Our day began at the Morris Thompson Cultural Center where the offices of Denakkanaaga, our Fairbanks hosts, are located. Denakkanaaga is a non-profit educational organization founded by the local Athabascan Elders of the indigenous tribe of Interior Alaska. Denakkanaaga means "Our People Speak".
The Athabascans have inhabited Interior Alaska for at least 6,000 years, making up the largest group of indigenous people in North America. They are often referred to as Dene meaning "the people". Descent is traced through maternal lines. Historically nomadic, today most live in permanent settlements, mainly along rivers. They are experts at hunting, trapping, fishing and gathering and still tend to live a subsistence lifestyle, supplemented with goods from community stores. Tradition calls for elders to make all major decisions.
Around 800-1,000 years ago some migrated from Alaska into Canada and as far south as Arizona and New Mexico.
A highlight of the day was Luke, an elder and chief, telling of his life experiences and his overcoming of the trauma experienced as a child being forcibly separated from his parents and placed in an Alaska native boarding school. This was common practice between the late 19th and mid 20th centuries for the purpose of reprogramming Native American children into American culture.
Children as young as 5 were taken. Parents had no choice but to turn their children over to the Bureau of Indian Affairs. Any resistance meant jail.

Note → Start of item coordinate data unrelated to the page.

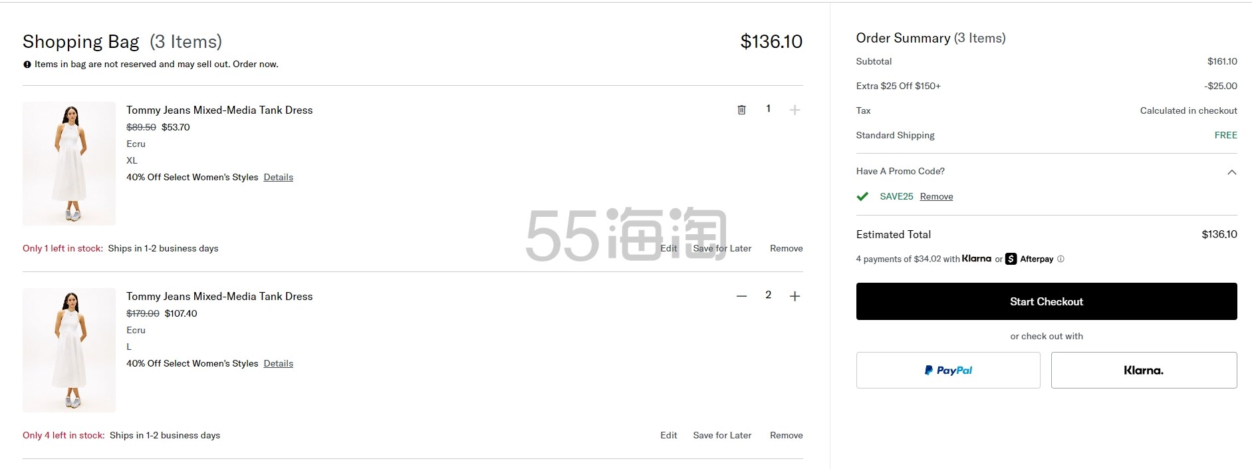Select the Klarna checkout option
Image resolution: width=1252 pixels, height=469 pixels.
1143,370
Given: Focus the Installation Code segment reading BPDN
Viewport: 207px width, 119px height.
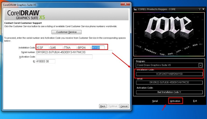Looking at the screenshot, I should [84, 47].
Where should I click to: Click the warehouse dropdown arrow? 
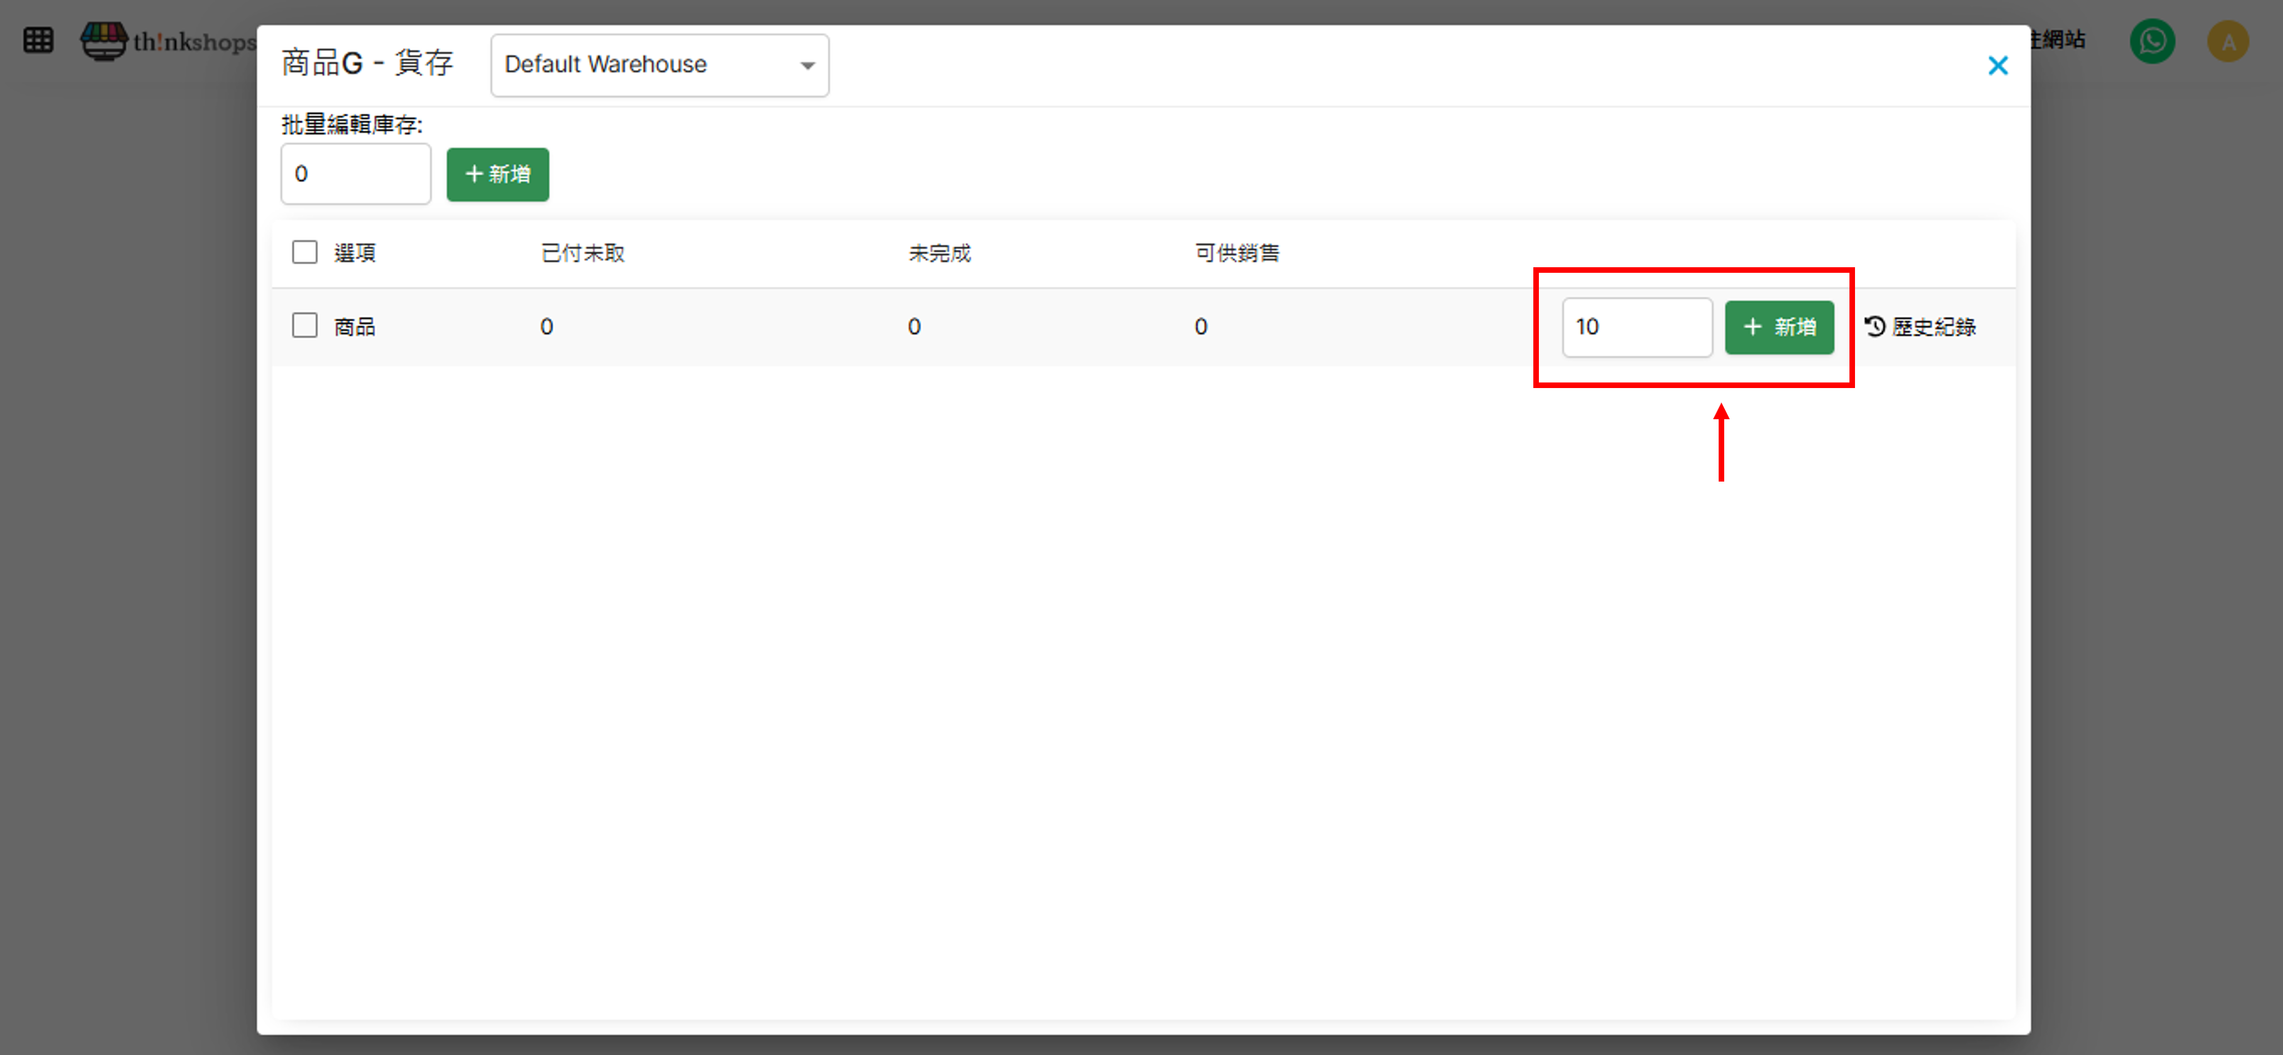click(806, 66)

The children were forced to abandon their native identities and culture, forbidden to speak their indigenous language (often seriously punished if caught speaking it), had their real names replaced with "christian" names, and taught that everything they knew previously was evil.
Can you imagine being a young child, taken from your family and familiar surroundings, not knowing what was happening to you, not understanding what the people around you were saying, perhaps being put on an airplane when you had never even seen one before, being taken to a place with mountains and forests when all you had ever seen was the arctic plains? How many children today are being put through a similar experience?

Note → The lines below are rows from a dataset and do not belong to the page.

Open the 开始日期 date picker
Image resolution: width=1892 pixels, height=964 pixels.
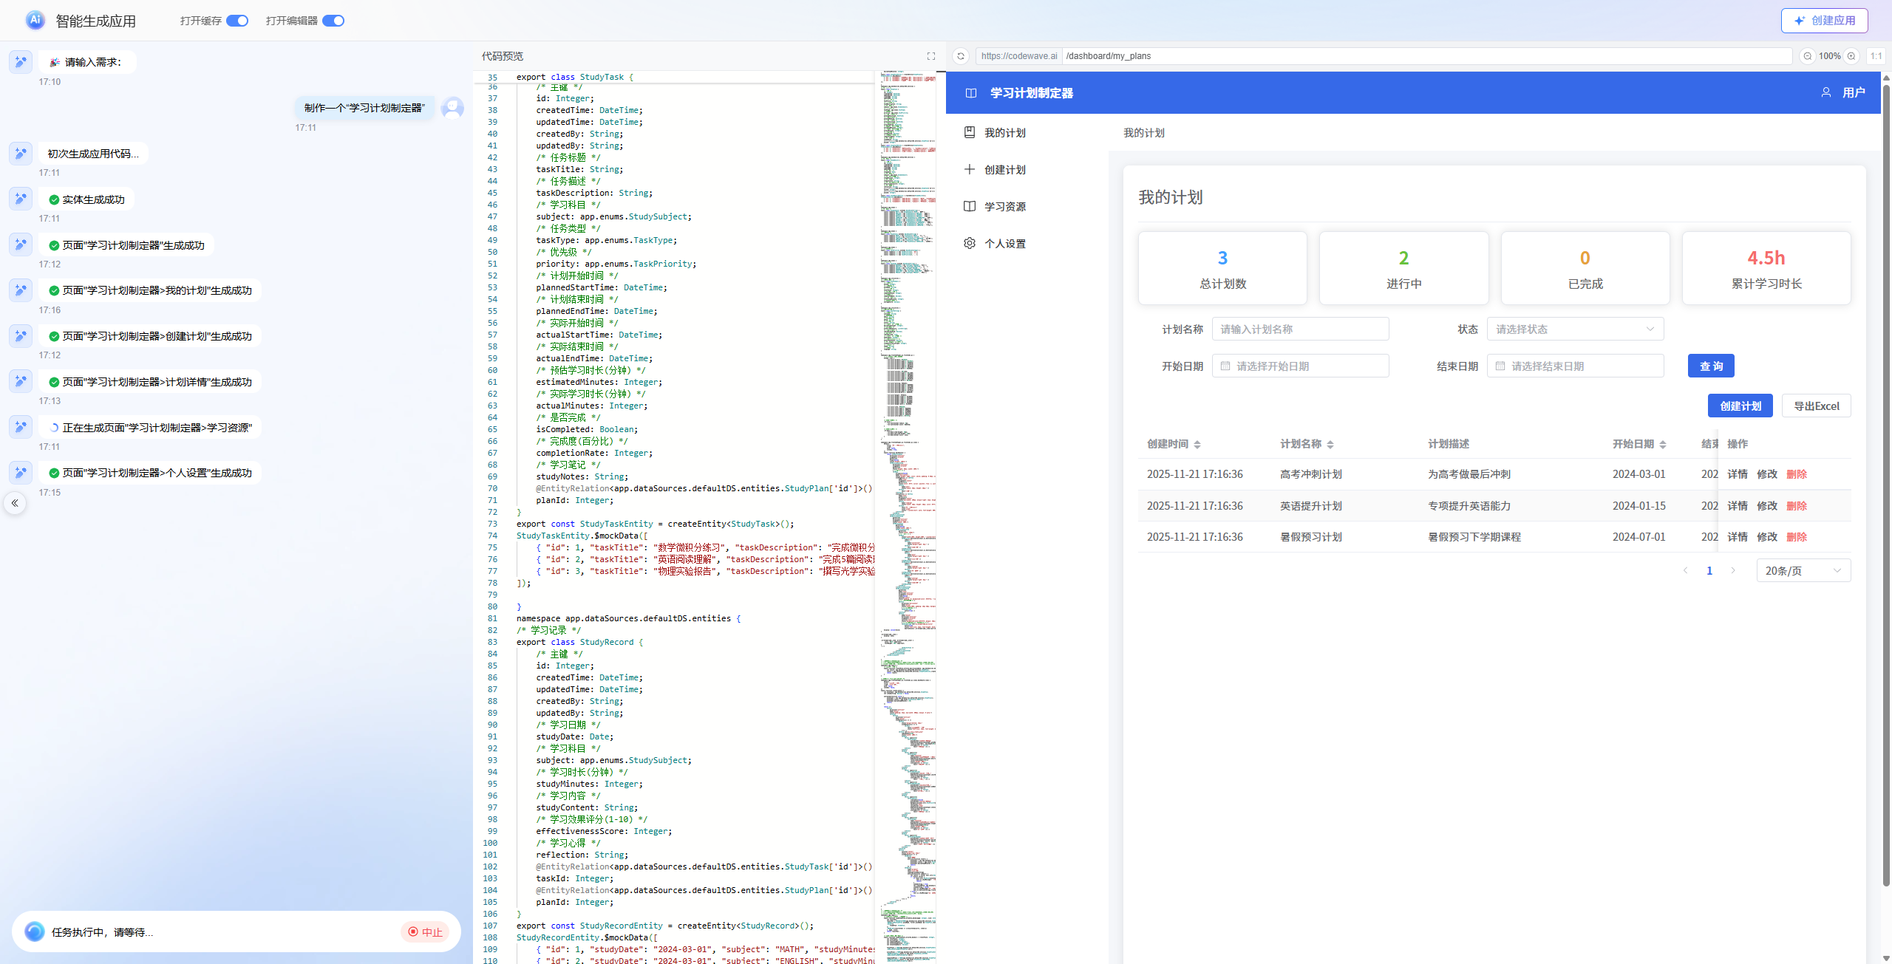pyautogui.click(x=1300, y=366)
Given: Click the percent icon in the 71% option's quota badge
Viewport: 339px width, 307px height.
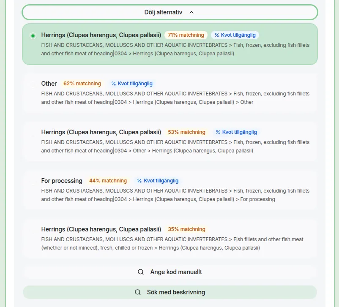Looking at the screenshot, I should [x=217, y=35].
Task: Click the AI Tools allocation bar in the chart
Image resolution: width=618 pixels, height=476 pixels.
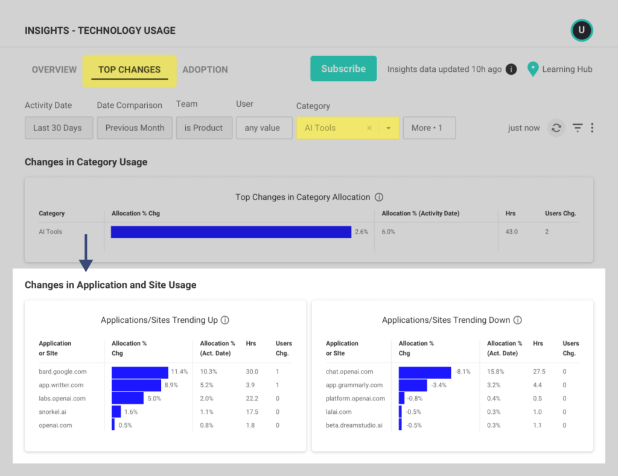Action: 231,232
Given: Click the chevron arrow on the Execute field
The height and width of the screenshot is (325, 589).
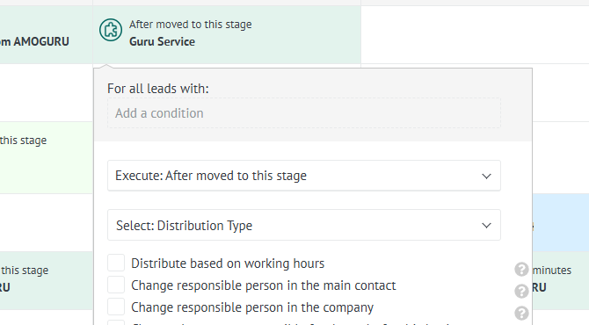Looking at the screenshot, I should point(486,176).
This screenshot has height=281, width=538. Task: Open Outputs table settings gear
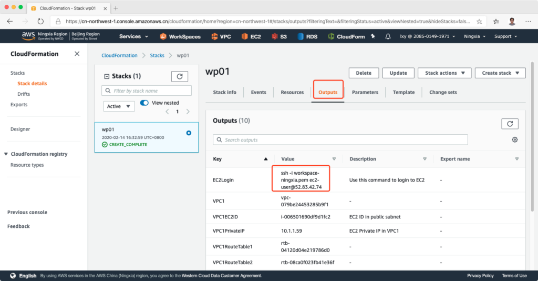pos(514,139)
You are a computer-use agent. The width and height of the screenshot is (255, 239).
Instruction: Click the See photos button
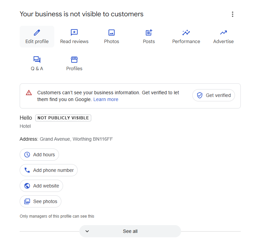41,201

On a positive note: Many learned skills they wouldn't have had without these schools, had an opportunity to learn about the outside world beyond their villages and had successful careers as a result.
After lunch at Denakkanaaga, we had a field trip to the Large Animal Research Station, run by the University of Alaska Fairbanks. We got to observe and learn about 3 large herbivorous land mammals - caribou, reindeer and musk oxen. The musk ox is a large shaggy animal that has been in Alaska and the surrounding area since the last ice age. Although they once roamed throughout the northern regions of North America they were forced out of Alaska more than a century ago due to climatic and environmental changes. They were transplanted back into the area in the 1930s from Greenland and now number about 4,000.
Reindeer and caribou are actually the same species; the reindeer have been domesticated while the caribou have remained wild. Reindeer were domesticated in Scandinavia 2000 years ago and brought to Alaska around 1900 in an attempt to provide Alaska natives with a stable food source. Reindeer are slight shorter and stouter than caribou and don't make the long migrations that caribou make.
Free time this evening. Some of us chose to have dinner in the Bear Lodge dining room.